Dans le rude champ des marchés, la PME est un véritable soldat de premier rang qui a beaucoup de mérite. C’est une entreprise confrontée aux lois du marché, proche du terrain et du citoyen. Elle est aussi très sensible aux particularités de son environnement et donc au climat des affaires, ce qui dans le contexte actuel fait sa fragilité.
Le seul gouvernement qui avait pris conscience de l’importance des TPME est celui du socialiste Abderrahman Youssoufi (1998-2002). Son bras droit de l’époque, Ahmed Lahlimi, avait mis en place toute une stratégie économique autour des petites et moyennes entreprises, dont une charte de la PME, la création de l’ANPME, qui a été suivie d’une vision de mise à niveau, tout cela dans le sillage des accords de libre-échange avec l’Union Européenne.
Mais cet élan était bref, et très rapidement l’intérêt des gouvernements suivants se focalisera exclusivement sur la grande entreprise, et c’était le début de la vision des champions nationaux. Le reste de l’histoire on le connaît, et il est inutile de revenir dessus car aujourd’hui il fait grincer des dents (…)
Le Maroc du XXIème siècle est certes un Maroc des grands projets, ce qui a permis de moderniser notre pays, mais, il faut le reconnaître, il a par la même marginalisé les PME, jugées trop petites pour contribuer à ce nouveau Maroc. Conséquence de cette vision, pas un ministre n’a fait de la PME son cheval de bataille. Même au sein du très médiatisé ministère du Commerce et de l’Industrie, censé chapeauter la PME, celle-ci ne figure sur la carte de visite d’aucun haut fonctionnaire. Le ministre et son armée de cadres sont obnubilés par les gros investissements, à qui ils offrent des avantages et des subventions considérables (…)
Imaginez une seconde qu’une orientation royale devait être donnée à Moulay Hafid El Alamy pour placer la PME au cœur de la vision nationale d’investissement, connaissant sa niaque, je suis sûr que celui-ci réaliserait des miracles. Entre-temps, ce qui retient son attention, ce sont les projets bling bling qui feront la Une des quotidiens et l’ouverture des journaux télévisés !

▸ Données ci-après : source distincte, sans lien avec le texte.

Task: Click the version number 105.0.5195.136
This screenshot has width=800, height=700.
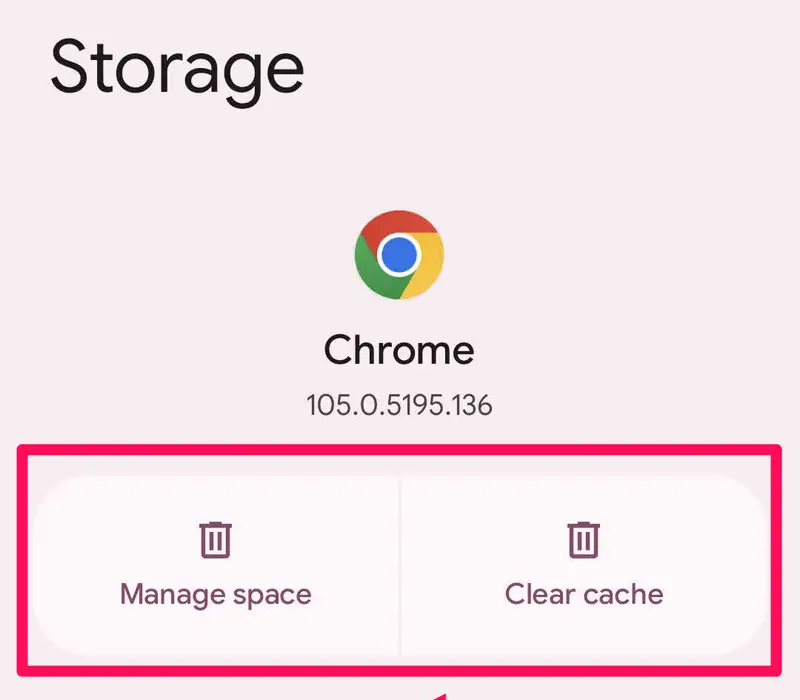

Et pourtant les TPME sont le nerf de la guerre de notre économie. Avec plus de 200.000 structures, imaginez que celles-ci soient encadrées, encouragées par une véritable préférence nationale, financées, justement imposées, elles pourraient à elles seules résorber les problèmes de chômage, d’employabilité et d’investissement. Nous pourrions ainsi naviguer dans une économie qui ne dépendrait pas d’une poignée de grandes entreprises.
Alors que notre pays est en train de plancher sur un nouveau modèle de développement, il est important de rappeler une réalité: notre pays n’est pas une nation de grandes entreprises, mais bel et bien de TPME. Ne nous mentons pas, c’est là que ça se passe, et si l’on continue de voir ailleurs nous risquons de passer à côté d’une réelle opportunité de mettre en œuvre un modèle de développement qui colle aux réalités de notre pays. Le traitement accordé par l’Etat aux TPME est à l’image de l’intérêt qu’il accorde aux petites gens, qui pourtant sont largement majoritaires. Il est temps d’inverser la pyramide de notre modèle afin d’assoir notre pays et son économie sur une base solide et durable.